:: What you have to do ::
Please copy the lines below, exactly as they are, from the one with "Task: Click the yellow minimize window button" through the one with "You are a GUI", and leave out the pictures.

Records from a dataset
BEGIN

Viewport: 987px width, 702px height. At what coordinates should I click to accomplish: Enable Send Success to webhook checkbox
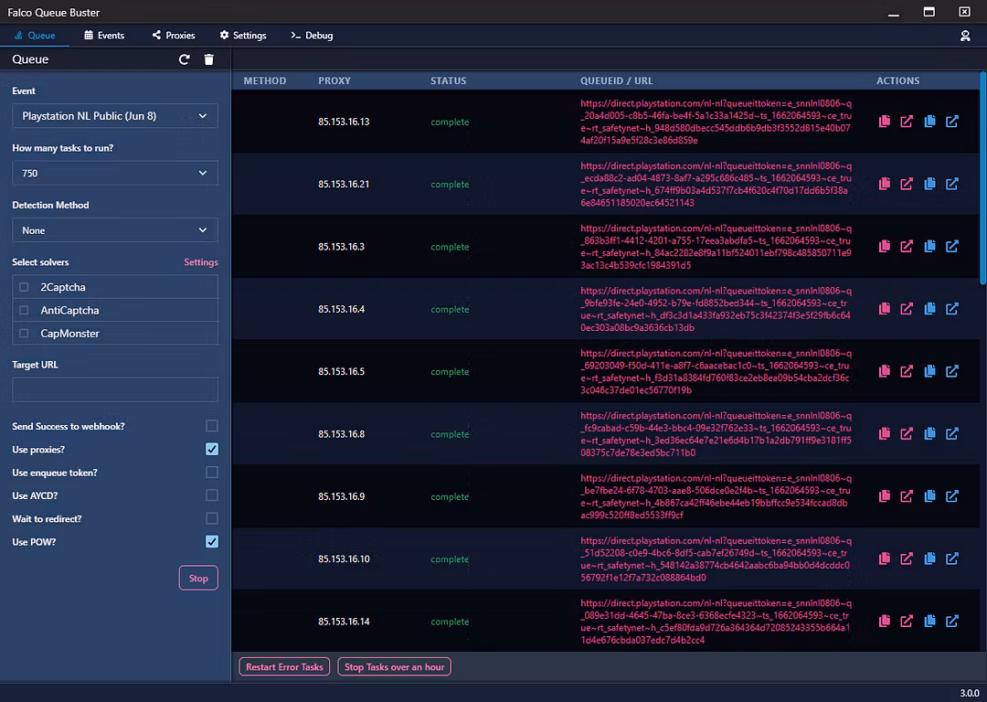212,426
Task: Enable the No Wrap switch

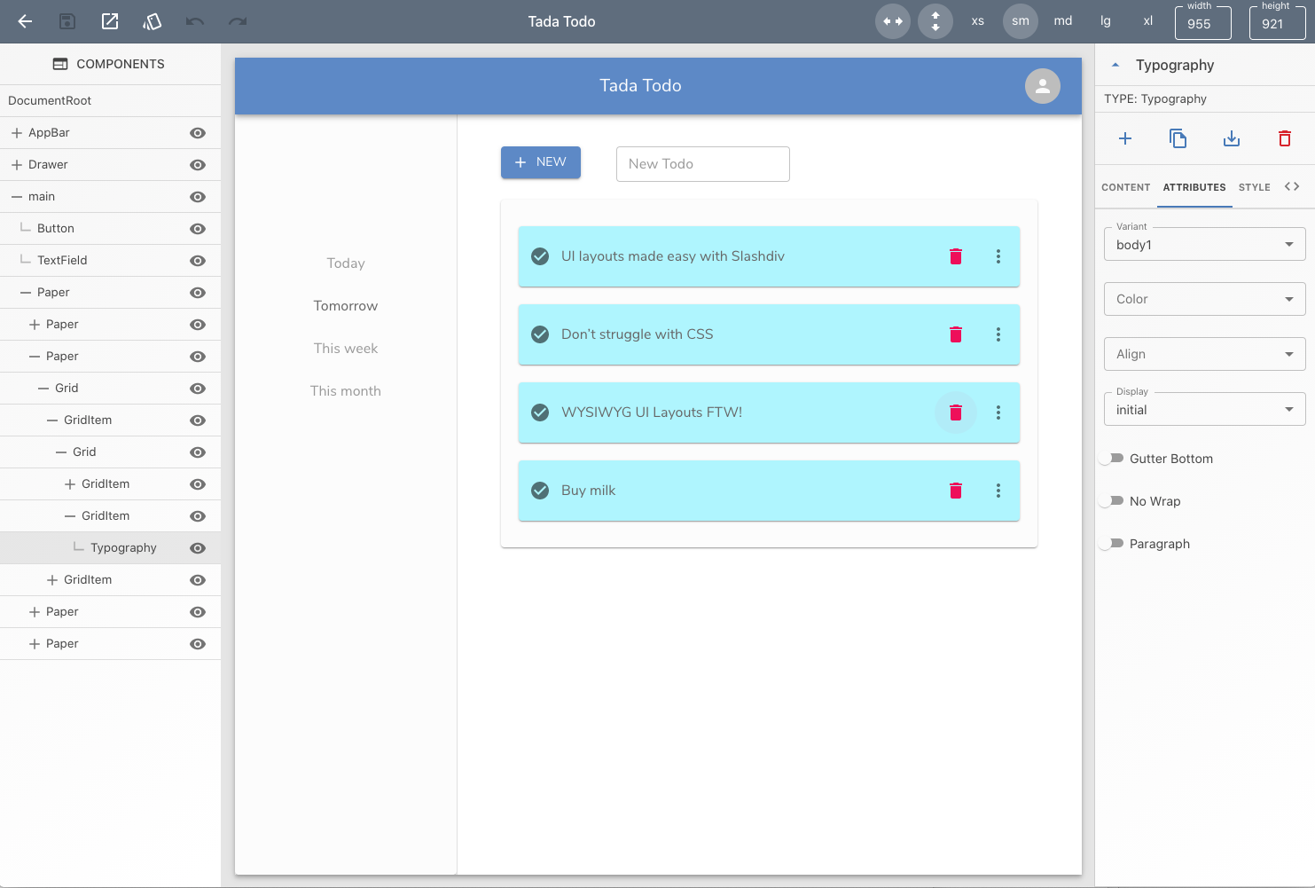Action: pyautogui.click(x=1112, y=501)
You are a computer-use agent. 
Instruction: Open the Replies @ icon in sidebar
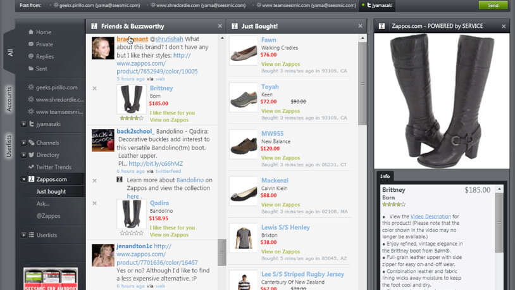(x=30, y=56)
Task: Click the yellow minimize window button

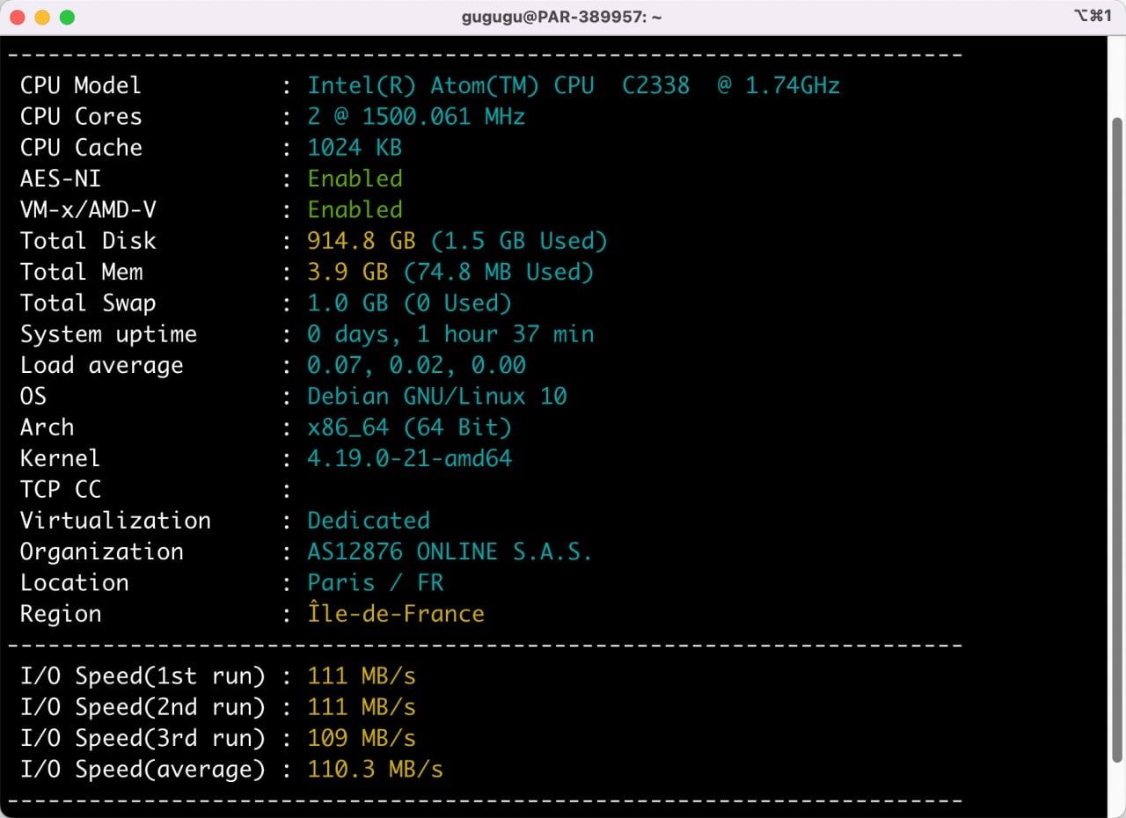Action: (x=41, y=18)
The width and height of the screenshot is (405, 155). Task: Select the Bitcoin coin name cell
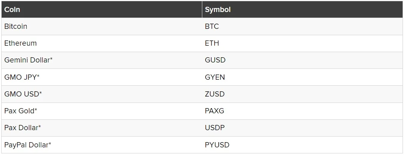[x=102, y=26]
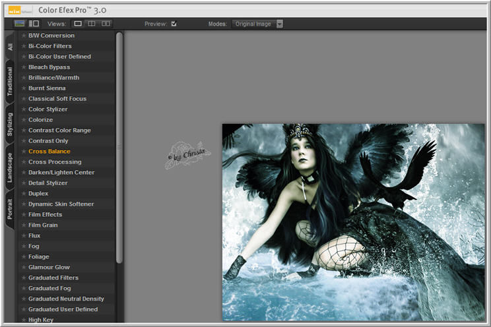Switch to the dual panel layout icon
The width and height of the screenshot is (491, 327).
click(34, 24)
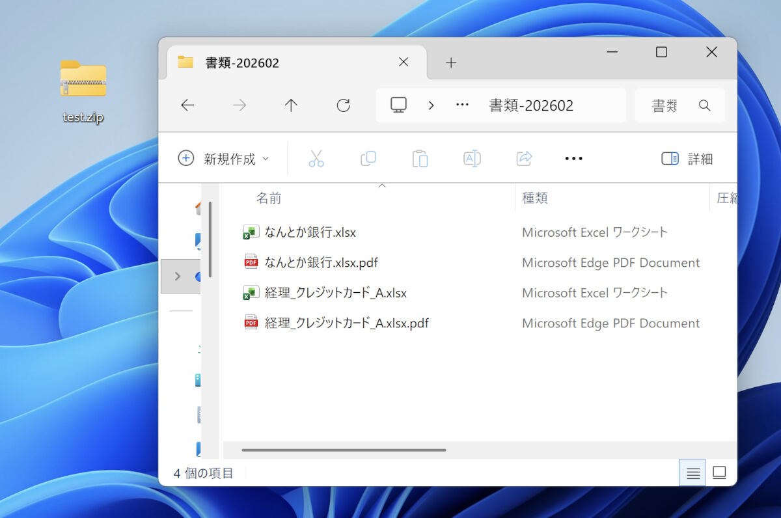Refresh the current folder view

pos(343,105)
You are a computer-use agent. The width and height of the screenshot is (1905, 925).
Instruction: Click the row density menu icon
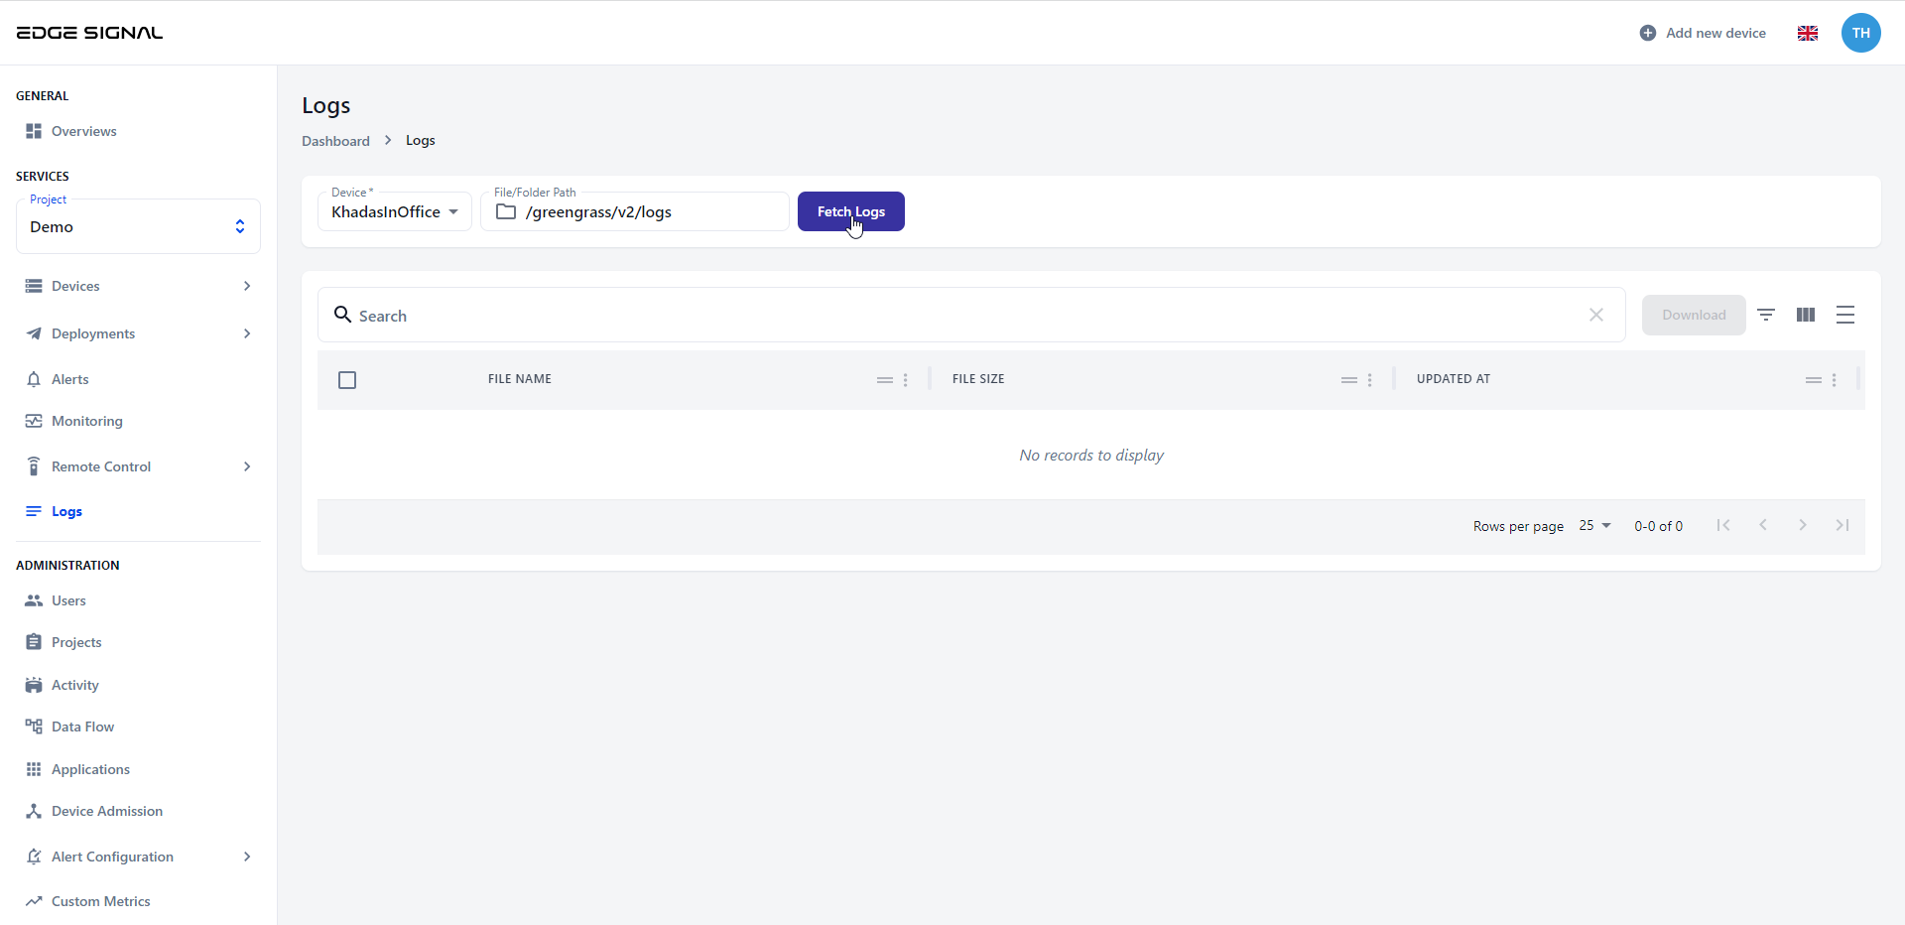point(1845,315)
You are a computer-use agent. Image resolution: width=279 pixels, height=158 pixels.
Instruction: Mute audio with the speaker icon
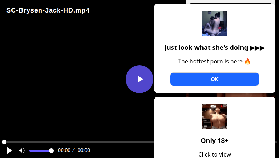tap(22, 150)
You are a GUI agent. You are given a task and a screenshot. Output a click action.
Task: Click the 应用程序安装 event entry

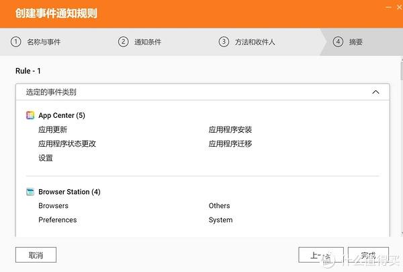click(x=230, y=129)
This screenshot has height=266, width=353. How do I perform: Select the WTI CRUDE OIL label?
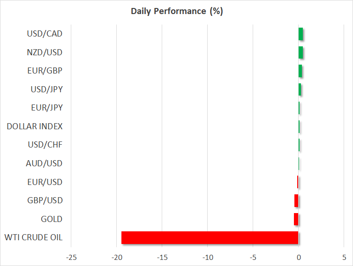pyautogui.click(x=33, y=237)
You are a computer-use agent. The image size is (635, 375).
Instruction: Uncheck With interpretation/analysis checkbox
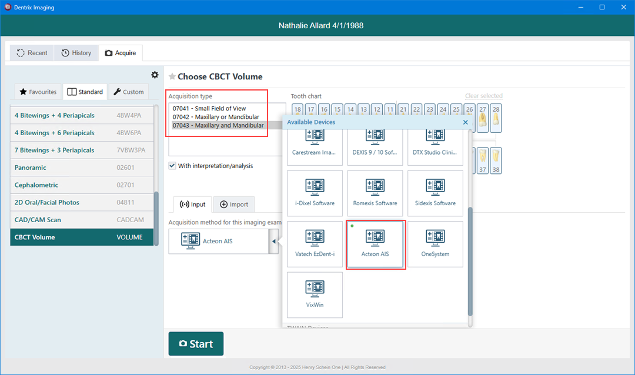click(x=172, y=166)
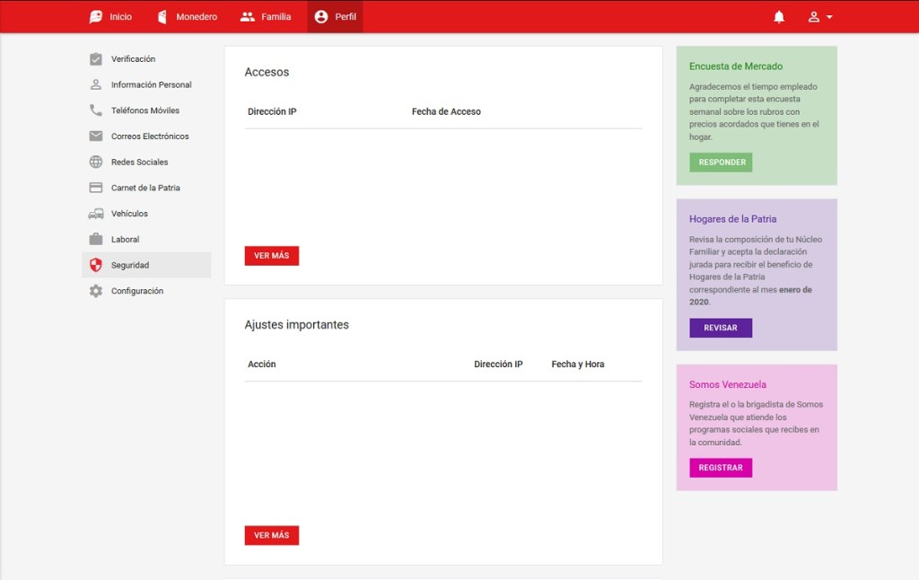The height and width of the screenshot is (580, 919).
Task: Click the Laboral briefcase icon
Action: [96, 240]
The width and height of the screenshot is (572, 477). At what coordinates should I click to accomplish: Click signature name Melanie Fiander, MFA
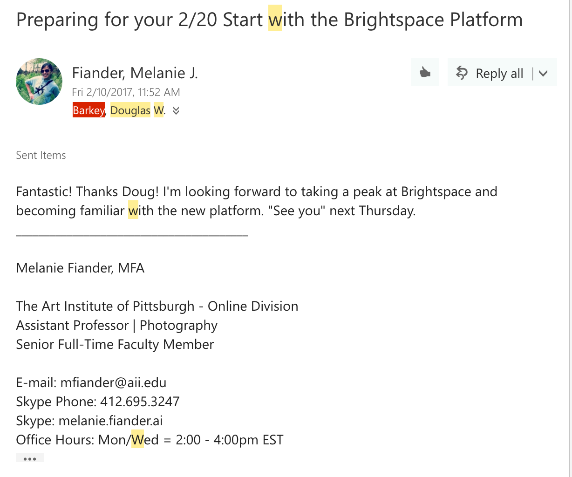point(80,268)
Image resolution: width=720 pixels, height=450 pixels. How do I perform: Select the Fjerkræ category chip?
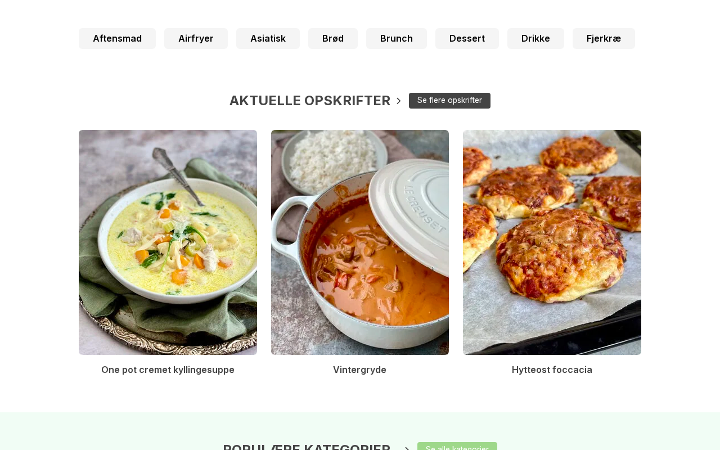pos(604,38)
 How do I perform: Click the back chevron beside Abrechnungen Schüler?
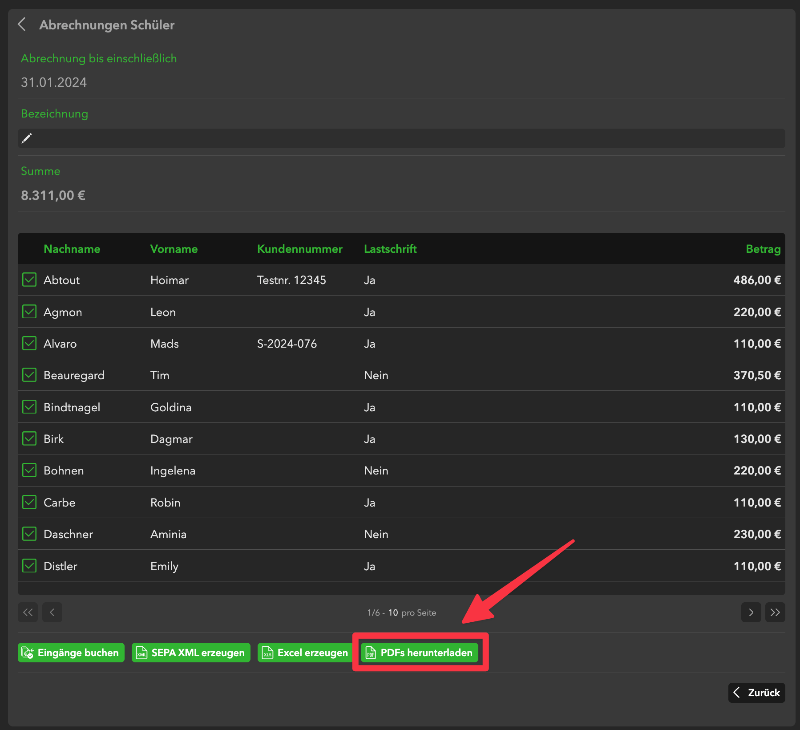point(22,24)
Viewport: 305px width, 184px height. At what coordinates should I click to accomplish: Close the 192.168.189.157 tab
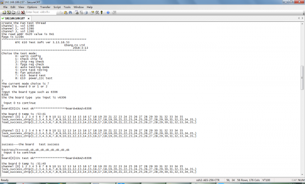coord(28,18)
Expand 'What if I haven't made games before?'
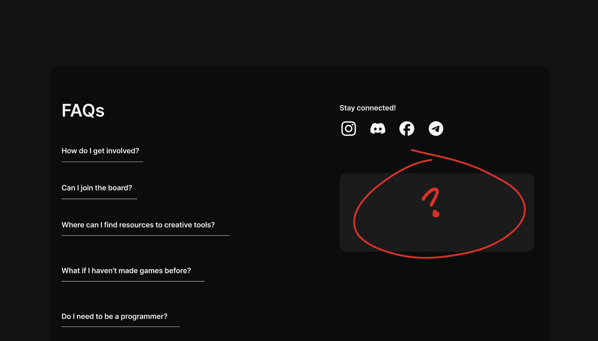The height and width of the screenshot is (341, 598). [126, 271]
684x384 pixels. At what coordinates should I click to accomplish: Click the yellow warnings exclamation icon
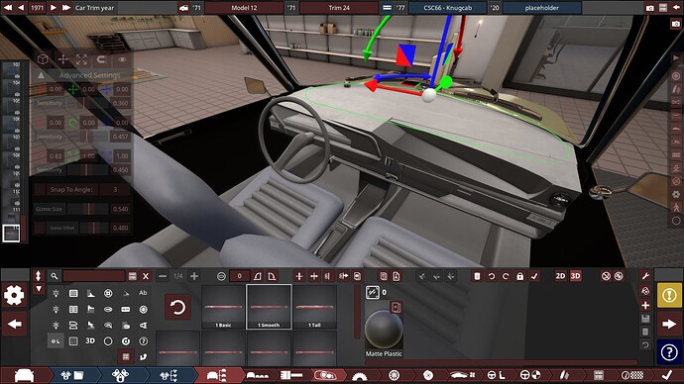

END

:: Finished exercise ::
Task: Click the yellow minimize window button

Action: (x=41, y=18)
The width and height of the screenshot is (405, 155). Task: Select the Bitcoin coin name cell
[x=102, y=26]
Switch to the dual panel layout icon
The width and height of the screenshot is (491, 327).
click(34, 24)
Refresh the current folder view

pos(343,105)
You are a computer-use agent. The width and height of the screenshot is (1905, 925).
Instruction: Click the row density menu icon
point(1845,315)
You are a computer-use agent. Image resolution: width=279 pixels, height=158 pixels.
Instruction: Mute audio with the speaker icon
tap(22, 150)
You are a GUI agent. You are given a task and a screenshot. Output a click action.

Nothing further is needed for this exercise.